Choosing Neutrality

Early in the war, many Indian nations proclaimed their neutrality. This included the Delaware and Shawnee in the Ohio River valley and the Oneida in Connecticut. The Oneida’s chief warriors declared that the English and patriots were “two brothers of one blood. We are unwilling to join on either side in such a contest.” But patriots often refused to accept Indian neutrality. Indeed, colonial troops killed the Shawnee chief Cornstalk under a flag of truce in 1777, leading that nation to ally, finally, with the British.

Colonists who sought to remain neutral during the war also faced hostility. Some 80,000 Quakers, Mennonites, Amish, Shakers, and Moravians considered war immoral and embraced neutrality. These men refused to bear arms, hire substitutes, or pay taxes to new state governments. The largest number of religious pacifists lived in Pennsylvania. Despite Quakerism’s deep roots there, pacifists were treated as suspect by both patriots and loyalists.

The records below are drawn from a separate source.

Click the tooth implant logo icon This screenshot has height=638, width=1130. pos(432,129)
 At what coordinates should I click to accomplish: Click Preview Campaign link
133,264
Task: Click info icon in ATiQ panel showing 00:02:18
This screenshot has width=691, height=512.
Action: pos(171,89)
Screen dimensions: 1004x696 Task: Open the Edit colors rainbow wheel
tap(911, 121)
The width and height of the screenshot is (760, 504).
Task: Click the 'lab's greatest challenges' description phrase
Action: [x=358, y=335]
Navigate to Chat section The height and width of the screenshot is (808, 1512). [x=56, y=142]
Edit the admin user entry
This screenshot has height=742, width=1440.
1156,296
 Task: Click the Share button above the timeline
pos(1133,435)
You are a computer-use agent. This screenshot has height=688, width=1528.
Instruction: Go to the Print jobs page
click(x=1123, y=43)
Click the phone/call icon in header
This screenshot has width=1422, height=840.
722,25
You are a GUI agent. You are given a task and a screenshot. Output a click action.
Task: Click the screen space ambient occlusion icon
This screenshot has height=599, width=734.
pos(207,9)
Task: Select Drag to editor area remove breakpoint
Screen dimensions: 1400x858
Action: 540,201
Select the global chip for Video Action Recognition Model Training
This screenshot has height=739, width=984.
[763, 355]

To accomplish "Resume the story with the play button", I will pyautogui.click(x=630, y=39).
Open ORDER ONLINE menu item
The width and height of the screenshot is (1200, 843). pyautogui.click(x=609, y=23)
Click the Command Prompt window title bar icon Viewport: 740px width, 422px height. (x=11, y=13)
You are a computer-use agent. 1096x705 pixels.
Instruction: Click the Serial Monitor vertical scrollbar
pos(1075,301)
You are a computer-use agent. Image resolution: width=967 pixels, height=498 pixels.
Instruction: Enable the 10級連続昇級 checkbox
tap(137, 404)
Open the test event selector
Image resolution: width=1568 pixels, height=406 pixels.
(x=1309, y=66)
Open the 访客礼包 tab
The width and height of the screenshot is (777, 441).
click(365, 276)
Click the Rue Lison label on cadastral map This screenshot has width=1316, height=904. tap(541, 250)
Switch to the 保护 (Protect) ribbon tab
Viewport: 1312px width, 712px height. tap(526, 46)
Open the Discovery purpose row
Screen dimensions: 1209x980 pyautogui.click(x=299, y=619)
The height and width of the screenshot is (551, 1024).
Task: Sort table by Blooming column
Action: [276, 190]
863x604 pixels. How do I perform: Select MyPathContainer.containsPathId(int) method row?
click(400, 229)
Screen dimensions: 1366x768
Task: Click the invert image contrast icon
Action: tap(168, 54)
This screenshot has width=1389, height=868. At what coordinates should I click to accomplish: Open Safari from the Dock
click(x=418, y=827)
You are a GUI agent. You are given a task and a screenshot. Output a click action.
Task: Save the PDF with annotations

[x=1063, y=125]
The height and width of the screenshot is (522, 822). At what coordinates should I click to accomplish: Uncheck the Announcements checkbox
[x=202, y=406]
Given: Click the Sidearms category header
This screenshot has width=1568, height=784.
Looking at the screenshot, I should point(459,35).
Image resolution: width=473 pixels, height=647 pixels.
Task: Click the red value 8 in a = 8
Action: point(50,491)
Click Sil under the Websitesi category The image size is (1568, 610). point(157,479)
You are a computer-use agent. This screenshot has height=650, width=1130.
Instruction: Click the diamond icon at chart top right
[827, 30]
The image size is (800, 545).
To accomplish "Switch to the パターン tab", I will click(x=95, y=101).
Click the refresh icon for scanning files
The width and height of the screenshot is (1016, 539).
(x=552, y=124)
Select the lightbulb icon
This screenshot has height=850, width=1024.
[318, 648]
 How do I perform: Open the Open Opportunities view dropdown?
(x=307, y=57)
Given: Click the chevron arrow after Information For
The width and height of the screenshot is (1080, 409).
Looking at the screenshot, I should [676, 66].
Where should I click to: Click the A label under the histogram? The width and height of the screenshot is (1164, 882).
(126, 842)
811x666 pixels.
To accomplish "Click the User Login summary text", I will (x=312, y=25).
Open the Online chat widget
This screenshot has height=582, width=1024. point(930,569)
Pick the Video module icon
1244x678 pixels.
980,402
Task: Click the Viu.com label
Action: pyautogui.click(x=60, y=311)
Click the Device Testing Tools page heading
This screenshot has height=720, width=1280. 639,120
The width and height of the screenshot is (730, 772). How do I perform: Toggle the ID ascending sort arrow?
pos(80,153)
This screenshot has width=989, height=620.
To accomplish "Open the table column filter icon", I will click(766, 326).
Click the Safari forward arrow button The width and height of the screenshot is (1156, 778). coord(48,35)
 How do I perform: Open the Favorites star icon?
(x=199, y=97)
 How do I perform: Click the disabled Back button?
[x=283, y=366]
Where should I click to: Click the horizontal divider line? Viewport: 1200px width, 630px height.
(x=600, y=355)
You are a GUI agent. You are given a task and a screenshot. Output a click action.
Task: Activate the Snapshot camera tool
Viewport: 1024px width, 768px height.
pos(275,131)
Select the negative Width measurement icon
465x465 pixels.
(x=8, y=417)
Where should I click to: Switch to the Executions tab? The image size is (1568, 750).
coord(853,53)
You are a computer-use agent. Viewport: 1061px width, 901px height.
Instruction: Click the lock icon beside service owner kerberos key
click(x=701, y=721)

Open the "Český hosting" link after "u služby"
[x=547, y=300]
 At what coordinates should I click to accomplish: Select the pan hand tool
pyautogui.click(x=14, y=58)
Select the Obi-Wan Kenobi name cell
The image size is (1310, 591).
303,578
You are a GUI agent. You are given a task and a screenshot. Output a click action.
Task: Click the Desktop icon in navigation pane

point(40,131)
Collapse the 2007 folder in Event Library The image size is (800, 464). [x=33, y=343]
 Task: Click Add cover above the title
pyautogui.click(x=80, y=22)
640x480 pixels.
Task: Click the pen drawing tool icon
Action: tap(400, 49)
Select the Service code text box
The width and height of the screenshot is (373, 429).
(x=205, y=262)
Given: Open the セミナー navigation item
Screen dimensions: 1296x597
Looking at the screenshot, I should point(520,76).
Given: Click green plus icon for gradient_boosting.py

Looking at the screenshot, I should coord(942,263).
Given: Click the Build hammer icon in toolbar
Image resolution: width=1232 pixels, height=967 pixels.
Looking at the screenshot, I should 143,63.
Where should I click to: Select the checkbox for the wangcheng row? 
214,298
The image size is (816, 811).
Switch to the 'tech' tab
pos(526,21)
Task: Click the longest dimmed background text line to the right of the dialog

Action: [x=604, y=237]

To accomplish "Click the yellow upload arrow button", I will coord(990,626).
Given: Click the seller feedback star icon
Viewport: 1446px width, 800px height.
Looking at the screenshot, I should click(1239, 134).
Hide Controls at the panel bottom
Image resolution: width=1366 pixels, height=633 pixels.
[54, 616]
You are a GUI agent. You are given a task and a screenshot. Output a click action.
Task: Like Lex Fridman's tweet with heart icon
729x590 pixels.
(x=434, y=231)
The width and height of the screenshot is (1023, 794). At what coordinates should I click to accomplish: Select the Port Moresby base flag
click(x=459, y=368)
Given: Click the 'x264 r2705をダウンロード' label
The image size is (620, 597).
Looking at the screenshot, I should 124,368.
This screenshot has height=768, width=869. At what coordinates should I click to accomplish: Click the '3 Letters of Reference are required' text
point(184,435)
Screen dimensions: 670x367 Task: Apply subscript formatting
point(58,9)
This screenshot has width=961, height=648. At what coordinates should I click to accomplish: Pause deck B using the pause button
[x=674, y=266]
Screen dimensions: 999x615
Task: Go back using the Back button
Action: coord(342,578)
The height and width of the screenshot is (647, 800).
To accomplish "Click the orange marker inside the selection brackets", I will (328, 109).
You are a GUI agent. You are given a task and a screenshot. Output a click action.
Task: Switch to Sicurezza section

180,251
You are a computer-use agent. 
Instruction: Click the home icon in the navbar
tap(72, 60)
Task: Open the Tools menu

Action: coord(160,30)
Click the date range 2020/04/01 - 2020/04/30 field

In June 1778, Pennsylvania authorities jailed nine Mennonite farmers who refused to take an oath of allegiance to the revolutionary government. Their worldly goods were sold by the state, leaving their wives and children destitute. Quakers were routinely fined and imprisoned for refusing to support the patriot cause and harassed by British authorities in the areas they controlled. At the same time, Quaker meetings regularly disciplined members who offered aid to either side. Betsy Ross was among those disowned Quakers. Her husband joined the patriot forces, and she sewed flags for the Continental Army and Navy.